Prisoners were paraded before angry crowds in Hanoi, where loudspeakers blared insults and encouraged the crowd’s abuse. Many in the crowd attacked the POWs. Front row (l-r): Richard Kiern and Kile Berg; second row Robert Shumaker and “Smitty” Harris; third row Ronald Byrne and Lawrence Guarino. (U.S. Air Force/Released)

After more than five months in which he had no control over his life, Keith Lewis found a world of virtually unlimited possibilities when he emerged from captivity in early 1973.

He chose religion.

Lewis’ F-4 fighter-bomber had been shot down over Vietnam in October 1972. Saturday will mark the 47th anniversary.

Lewis came to Portland this week for the annual meeting of NAM-POWs, a national organization of former prisoners of war from the Vietnam era.
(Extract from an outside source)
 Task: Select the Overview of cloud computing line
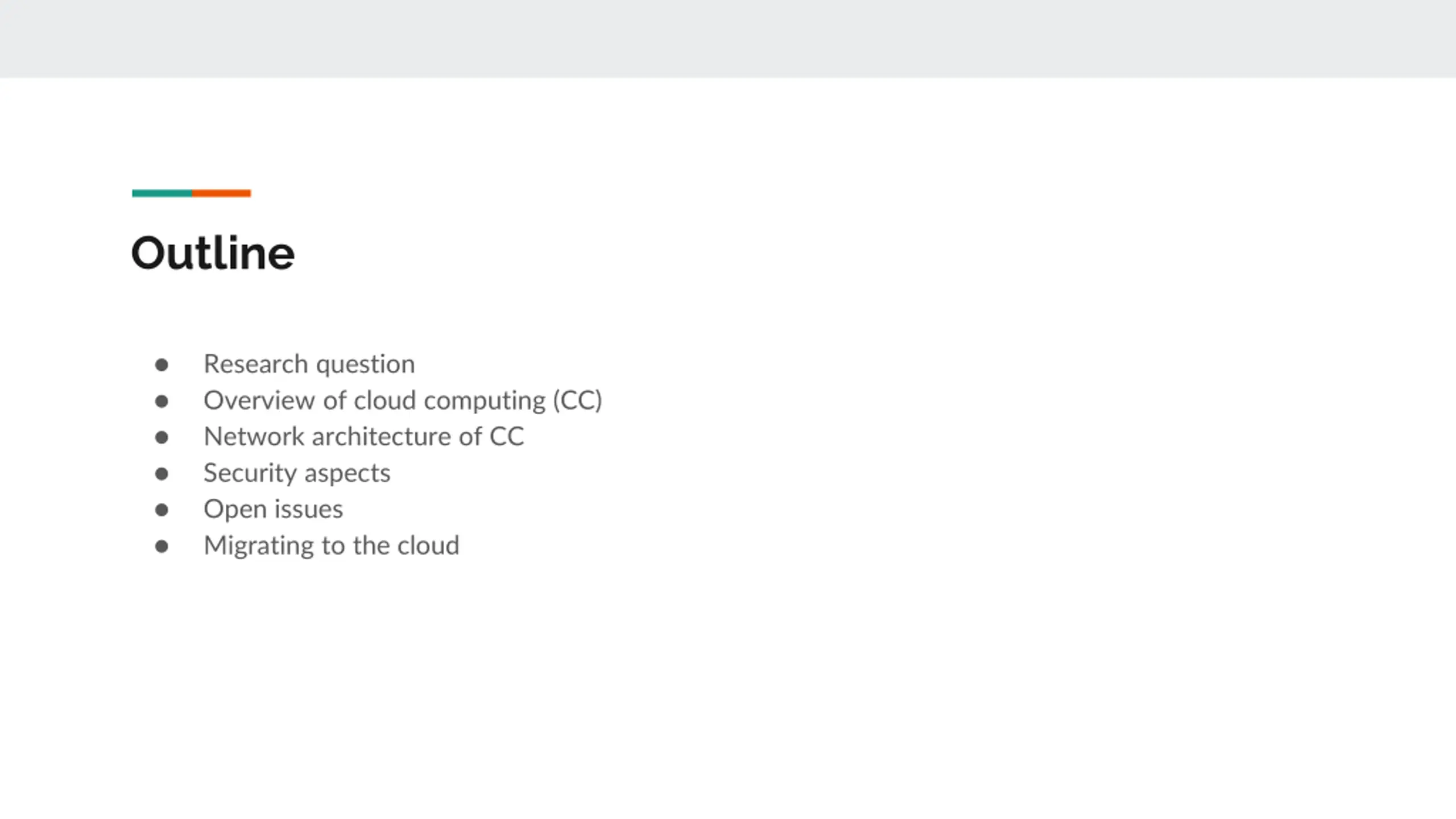click(403, 401)
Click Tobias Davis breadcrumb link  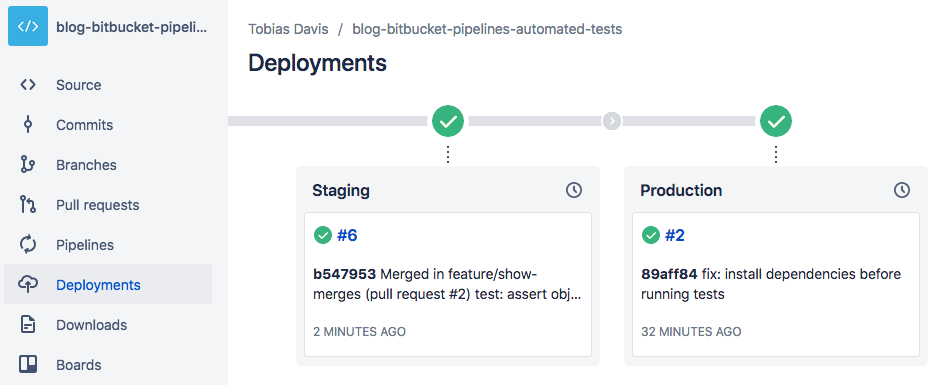coord(288,29)

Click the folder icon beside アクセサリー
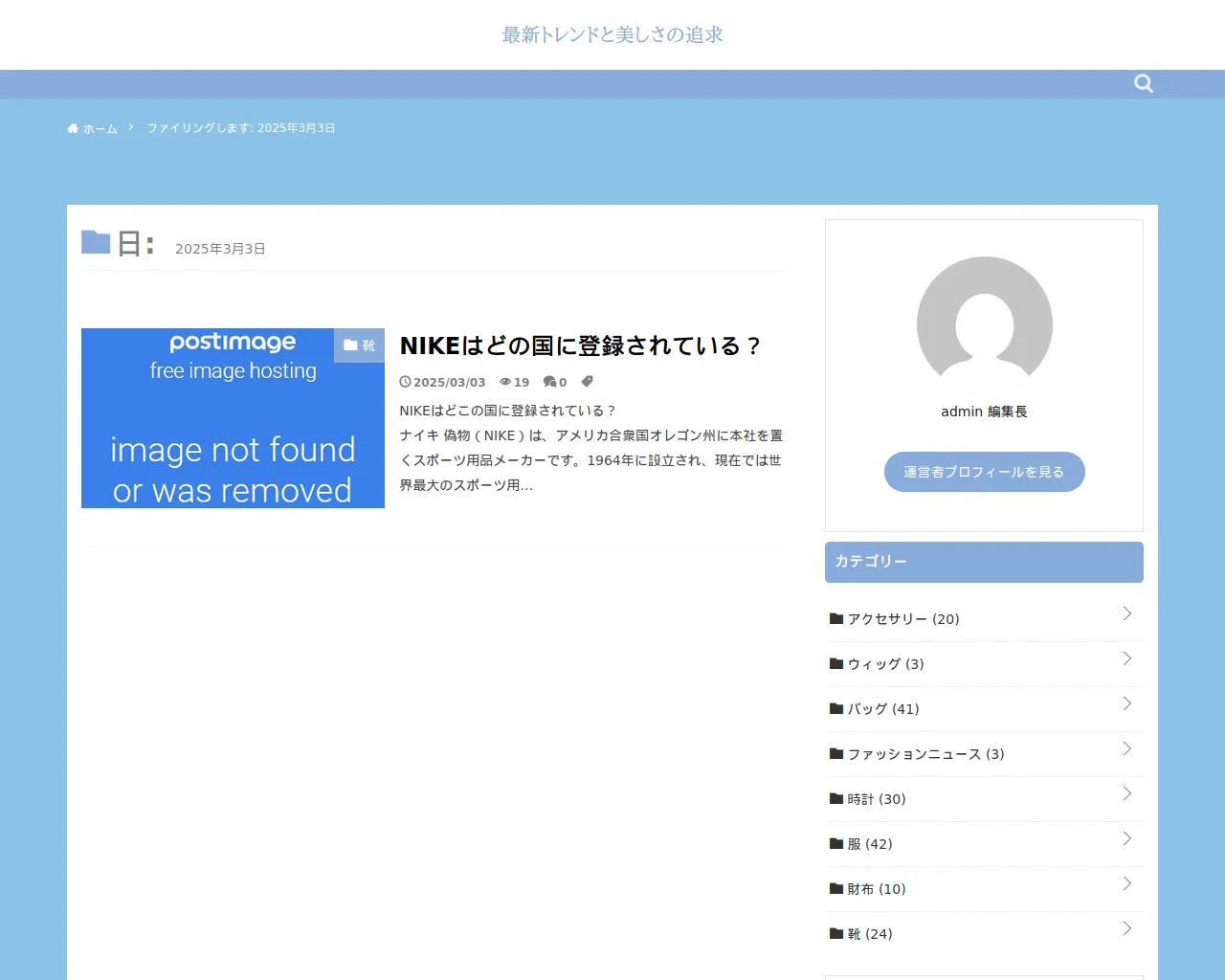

The gathering, which is held in different cities from year to year, has drawn nearly 100 former POWs, including two from Maine: Art Cormier, who lives in southern Maine, and Bob Fant, who splits his time between Maine and North Carolina.

Lewis, who said he ejected from his jet when it was flying at nearly the speed of sound, evaded capture for a few hours by hiding in a bushy area near a freshly plowed field on the outskirts of Hanoi, then the capital of North Vietnam and now the capital of Vietnam. He covered himself with leaves and branches, and North Vietnamese soldiers passed by his hiding place at least three times until he had to give himself up because they started shooting into the overgrowth where he was hiding.

Lewis said he was tortured and interrogated, with his arms tied so tightly behind him that his elbows nearly touched. But he survived until the war ended in early 1973 and he returned to the United States with hundreds of other POWs in March 1973.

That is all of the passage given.